Process finished with exit code 0
  Two, some easy to confuse the problem
  1. Java's handling of backslashes  
In other languages, \\ means to insert a character \;
In the Java language, \ represents a backslash to insert a regular expression, and the characters that follow it have special meaning.  
A. Predefined character classes
. Any character (may or may not match the line terminator)
\d number: [0-9]
\D non-number: [^0-9]
\s blank character: [\t\n\x0B\f\r]
\S non-white space character: [^\ S]
\w word character: [a-za-z_0-9]
\W non-word character: [^\ W]
  But if you look at the above program, it's not hard to see:
\d was written when it was actually used (link: #) ;
In Java regular expressions, if you want to insert a \ character, you need to write \\\\ in the regular expression because the following APIDoc definition \\ represents a backslash.
However, if you represent carriage returns, line breaks, etc., in the regular representation, there is no need to add more backslashes. For example, press enter \r to write \r.& \;
B. character
X x
\\ backslash character
\0n character n (0 < = n < = 7)
\0nn character nn (0 < = n < = 7)
\0mnn n (0 < = m < = 3, 0 < = n < = 7)
\ XHH character hh with hexadecimal value 0x
\uhhhh character HHHH with hexadecimal value 0x
\t TAB ('\u0009')
\n new line (newline) ('\u000A')
\r return ('\u000D')
\f page change ('\u000C')
\a alarm (bell) ('\u0007')
\e escape ('\u001B')
\cx corresponds to the control character of x
2, the Matcher. The find () : Try to find the next child of the sequence of characters that matches the pattern. This method starts at the beginning of the character sequence, and if the previous call to the method succeeds and the matcher has not been reset since then, it starts with the first character that was not matched by the previous match operation, that is, if the subsequence matching the pattern was found the previous time, it starts after that subsequence.
3, the Matcher. Matchers () : Determines if the entire sequence of characters matches the pattern. Can be used when multiple strings are examined consecutively with a Matcher object
Matcher.reset() : reset the Matcher, discard all its explicit state information, and set its add position to zero.

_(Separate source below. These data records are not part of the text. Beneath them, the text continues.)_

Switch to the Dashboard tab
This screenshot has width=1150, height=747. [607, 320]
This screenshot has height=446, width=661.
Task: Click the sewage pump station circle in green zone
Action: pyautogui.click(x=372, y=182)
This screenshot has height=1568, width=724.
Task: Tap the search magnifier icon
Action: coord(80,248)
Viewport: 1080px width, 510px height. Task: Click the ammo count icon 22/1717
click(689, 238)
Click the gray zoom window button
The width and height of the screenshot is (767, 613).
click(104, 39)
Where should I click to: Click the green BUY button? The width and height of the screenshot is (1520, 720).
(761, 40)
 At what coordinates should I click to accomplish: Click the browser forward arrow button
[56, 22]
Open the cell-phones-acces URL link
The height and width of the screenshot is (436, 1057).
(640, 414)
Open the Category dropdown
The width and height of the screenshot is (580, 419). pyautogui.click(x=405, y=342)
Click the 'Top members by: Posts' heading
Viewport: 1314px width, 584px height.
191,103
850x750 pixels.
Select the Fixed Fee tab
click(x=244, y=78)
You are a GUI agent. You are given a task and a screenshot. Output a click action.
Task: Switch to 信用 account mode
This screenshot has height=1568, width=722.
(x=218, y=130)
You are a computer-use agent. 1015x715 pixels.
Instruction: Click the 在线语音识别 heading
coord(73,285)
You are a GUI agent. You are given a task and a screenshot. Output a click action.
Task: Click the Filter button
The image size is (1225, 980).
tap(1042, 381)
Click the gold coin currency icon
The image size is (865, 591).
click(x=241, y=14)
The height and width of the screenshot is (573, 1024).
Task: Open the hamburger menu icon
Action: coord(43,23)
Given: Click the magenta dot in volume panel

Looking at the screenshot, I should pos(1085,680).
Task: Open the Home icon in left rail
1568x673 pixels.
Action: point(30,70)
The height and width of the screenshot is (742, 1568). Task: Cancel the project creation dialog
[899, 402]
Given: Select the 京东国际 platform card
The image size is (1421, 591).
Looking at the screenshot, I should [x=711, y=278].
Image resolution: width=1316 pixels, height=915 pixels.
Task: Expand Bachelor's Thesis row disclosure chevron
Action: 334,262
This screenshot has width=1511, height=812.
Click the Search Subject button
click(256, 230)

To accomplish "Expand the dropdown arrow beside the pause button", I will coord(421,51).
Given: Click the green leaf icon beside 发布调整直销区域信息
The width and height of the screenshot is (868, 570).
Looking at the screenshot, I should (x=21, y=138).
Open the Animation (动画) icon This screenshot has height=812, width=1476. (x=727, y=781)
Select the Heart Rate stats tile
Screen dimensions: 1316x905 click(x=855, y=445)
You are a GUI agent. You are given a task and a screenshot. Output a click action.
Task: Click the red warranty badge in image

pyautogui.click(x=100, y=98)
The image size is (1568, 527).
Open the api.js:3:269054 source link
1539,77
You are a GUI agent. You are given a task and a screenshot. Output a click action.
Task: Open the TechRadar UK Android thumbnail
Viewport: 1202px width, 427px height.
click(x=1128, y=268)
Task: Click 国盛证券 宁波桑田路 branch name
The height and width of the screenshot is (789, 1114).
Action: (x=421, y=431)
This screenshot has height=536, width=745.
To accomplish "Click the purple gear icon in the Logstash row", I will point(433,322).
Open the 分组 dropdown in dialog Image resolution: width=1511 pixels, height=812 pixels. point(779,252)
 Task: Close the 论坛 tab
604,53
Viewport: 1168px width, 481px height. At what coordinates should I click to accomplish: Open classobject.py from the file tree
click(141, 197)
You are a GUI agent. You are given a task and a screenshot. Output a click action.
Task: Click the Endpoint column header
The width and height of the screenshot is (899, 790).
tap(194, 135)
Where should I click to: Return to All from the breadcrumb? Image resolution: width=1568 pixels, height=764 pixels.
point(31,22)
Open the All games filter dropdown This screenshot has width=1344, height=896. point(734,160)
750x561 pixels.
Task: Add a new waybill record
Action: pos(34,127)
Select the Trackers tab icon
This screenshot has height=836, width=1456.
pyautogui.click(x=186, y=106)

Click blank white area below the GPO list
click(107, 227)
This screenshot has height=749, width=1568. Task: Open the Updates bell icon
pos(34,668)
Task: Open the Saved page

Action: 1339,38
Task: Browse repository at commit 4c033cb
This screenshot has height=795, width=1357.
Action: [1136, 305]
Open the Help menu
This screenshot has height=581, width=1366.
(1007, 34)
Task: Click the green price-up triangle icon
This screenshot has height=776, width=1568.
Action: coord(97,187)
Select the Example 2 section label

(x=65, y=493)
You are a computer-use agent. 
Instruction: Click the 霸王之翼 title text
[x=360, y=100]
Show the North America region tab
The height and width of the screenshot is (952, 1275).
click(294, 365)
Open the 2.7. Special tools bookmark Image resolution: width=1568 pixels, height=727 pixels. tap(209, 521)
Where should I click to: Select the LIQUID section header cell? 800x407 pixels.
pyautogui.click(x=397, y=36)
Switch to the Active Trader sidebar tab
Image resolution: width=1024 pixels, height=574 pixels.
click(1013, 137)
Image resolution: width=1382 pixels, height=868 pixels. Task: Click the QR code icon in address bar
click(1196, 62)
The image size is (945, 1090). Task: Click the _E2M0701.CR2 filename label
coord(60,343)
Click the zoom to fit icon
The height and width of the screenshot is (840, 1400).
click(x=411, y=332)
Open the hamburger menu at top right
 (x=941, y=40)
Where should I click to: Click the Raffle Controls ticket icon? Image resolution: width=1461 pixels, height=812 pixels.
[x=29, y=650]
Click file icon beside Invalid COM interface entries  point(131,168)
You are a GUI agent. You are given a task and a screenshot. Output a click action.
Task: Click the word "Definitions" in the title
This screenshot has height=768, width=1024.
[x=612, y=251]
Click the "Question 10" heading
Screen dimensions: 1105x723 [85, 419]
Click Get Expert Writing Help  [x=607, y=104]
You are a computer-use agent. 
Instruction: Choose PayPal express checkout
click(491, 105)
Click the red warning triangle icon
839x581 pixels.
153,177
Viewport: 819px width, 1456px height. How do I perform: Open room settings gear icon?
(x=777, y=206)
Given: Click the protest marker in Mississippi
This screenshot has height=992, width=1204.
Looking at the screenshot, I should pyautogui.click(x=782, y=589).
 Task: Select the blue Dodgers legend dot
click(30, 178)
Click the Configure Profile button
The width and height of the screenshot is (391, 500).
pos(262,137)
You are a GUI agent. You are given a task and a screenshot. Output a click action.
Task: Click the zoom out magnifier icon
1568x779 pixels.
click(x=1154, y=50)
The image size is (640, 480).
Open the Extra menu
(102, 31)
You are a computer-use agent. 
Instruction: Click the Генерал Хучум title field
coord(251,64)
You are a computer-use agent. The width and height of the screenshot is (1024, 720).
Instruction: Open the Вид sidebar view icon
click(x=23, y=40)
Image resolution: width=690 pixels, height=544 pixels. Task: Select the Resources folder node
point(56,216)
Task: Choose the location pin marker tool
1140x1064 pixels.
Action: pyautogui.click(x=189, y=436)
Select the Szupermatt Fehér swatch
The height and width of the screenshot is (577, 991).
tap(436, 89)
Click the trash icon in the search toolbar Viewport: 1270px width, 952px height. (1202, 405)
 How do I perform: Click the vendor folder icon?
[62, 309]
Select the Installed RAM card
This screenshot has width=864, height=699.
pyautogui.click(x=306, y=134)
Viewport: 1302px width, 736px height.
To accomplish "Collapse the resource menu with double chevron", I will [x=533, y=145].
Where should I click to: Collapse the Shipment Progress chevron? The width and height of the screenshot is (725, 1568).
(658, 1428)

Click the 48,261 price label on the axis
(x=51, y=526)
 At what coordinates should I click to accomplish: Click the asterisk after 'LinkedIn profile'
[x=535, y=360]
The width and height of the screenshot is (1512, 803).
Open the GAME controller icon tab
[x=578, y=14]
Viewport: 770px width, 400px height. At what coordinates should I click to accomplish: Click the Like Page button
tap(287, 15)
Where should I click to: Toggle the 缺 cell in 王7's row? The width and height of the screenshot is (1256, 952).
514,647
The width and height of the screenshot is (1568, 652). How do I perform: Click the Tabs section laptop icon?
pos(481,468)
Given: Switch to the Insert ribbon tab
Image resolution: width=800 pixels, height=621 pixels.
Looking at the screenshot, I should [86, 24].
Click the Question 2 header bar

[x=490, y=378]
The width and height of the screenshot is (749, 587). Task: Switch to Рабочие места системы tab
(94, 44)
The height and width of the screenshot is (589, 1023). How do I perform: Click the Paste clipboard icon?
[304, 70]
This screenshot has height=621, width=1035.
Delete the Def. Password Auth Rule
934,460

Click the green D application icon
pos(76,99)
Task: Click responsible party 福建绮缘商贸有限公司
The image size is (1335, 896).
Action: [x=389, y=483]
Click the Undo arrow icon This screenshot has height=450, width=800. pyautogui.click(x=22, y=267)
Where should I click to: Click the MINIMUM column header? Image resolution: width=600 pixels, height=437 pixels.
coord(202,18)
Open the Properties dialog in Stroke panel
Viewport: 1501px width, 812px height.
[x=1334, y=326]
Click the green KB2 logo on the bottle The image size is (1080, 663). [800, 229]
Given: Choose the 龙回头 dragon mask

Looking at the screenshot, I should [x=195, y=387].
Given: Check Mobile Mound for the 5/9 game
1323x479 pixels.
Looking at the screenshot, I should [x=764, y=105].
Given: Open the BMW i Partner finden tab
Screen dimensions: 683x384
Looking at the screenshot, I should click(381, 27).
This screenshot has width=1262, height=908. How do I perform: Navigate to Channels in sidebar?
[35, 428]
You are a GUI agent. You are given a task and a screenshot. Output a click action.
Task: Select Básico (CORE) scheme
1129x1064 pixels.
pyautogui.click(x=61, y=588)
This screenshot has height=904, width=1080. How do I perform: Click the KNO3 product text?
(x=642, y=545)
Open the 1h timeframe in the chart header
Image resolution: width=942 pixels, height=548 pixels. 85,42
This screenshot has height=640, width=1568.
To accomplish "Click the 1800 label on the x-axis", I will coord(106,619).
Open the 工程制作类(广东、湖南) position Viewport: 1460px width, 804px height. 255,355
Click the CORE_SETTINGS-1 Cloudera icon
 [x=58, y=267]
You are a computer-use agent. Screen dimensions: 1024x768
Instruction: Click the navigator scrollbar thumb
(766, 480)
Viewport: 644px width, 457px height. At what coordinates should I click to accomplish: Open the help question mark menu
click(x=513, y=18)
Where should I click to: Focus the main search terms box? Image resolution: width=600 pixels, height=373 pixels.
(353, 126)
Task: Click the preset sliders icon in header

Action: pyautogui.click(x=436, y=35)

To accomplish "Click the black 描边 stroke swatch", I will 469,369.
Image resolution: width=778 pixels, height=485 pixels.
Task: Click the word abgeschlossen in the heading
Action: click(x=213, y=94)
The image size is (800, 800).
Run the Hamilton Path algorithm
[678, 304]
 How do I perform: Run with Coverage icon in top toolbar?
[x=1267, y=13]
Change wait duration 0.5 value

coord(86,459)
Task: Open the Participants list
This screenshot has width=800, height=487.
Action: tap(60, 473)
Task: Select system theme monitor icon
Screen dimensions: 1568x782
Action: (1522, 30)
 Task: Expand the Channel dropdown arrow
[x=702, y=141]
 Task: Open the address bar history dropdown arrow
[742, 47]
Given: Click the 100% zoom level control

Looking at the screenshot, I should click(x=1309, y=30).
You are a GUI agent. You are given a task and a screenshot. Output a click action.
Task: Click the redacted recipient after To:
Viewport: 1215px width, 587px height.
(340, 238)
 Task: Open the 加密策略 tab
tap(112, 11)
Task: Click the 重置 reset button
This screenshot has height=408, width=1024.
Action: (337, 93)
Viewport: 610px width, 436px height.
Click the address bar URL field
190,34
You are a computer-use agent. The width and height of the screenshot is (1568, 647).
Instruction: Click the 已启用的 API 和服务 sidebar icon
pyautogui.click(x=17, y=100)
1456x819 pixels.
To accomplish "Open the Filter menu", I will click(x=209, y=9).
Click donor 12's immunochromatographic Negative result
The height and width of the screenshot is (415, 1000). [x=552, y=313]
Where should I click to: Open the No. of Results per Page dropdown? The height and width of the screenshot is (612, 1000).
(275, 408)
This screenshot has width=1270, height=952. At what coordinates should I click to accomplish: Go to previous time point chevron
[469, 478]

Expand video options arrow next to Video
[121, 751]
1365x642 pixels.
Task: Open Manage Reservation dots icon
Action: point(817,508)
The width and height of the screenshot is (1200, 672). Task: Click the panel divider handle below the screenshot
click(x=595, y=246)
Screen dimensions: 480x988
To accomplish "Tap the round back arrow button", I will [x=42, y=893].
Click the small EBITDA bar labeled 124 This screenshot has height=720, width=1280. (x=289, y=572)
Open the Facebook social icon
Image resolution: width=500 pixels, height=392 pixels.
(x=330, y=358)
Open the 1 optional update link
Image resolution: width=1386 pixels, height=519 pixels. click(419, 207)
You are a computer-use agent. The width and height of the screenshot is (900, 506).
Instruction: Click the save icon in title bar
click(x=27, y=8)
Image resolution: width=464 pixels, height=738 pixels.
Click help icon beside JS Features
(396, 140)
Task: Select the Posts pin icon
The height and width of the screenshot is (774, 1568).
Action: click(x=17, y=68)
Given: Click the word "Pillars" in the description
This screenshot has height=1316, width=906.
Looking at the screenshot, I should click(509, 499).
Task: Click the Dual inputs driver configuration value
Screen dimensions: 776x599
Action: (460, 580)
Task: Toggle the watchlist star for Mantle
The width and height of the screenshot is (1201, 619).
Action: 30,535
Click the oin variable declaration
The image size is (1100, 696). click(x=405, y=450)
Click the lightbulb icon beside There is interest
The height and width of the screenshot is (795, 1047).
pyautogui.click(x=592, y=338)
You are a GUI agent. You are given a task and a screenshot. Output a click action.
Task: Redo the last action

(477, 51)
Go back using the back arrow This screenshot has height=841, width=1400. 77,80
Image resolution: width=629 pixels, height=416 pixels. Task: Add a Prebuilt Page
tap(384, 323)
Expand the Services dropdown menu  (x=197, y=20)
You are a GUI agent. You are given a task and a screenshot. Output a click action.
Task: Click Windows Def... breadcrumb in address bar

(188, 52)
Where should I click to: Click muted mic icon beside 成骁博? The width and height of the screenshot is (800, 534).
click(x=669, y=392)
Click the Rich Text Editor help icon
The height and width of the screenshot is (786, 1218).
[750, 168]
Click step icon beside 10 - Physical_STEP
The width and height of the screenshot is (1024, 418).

Or the Matcher. Reset (CharSequence input)   Reset this matcher with a new input sequence to reuse the matcher.
4. Group concept Groups are regular expressions divided by parentheses and can be referenced by Numbers. The group number starts at 0, and pairs of braces indicate that there are several groups, and groups can be nested, the group number 0 indicates the entire expression, the group number 1 indicates the first group, and so on.
For example: A(B)C(D)E has three groups in the regular formula, group 0 is ABCDE, group 1 is B, and group 2 is D.
A((B)C)(D)E has four groups: group 0 is ABCDE, group 1 is BC, and group 2 is B. Group 3 is C, and group 4 is D.  
Int groupCount () : Returns the number of groups that match its pattern, excluding group 0.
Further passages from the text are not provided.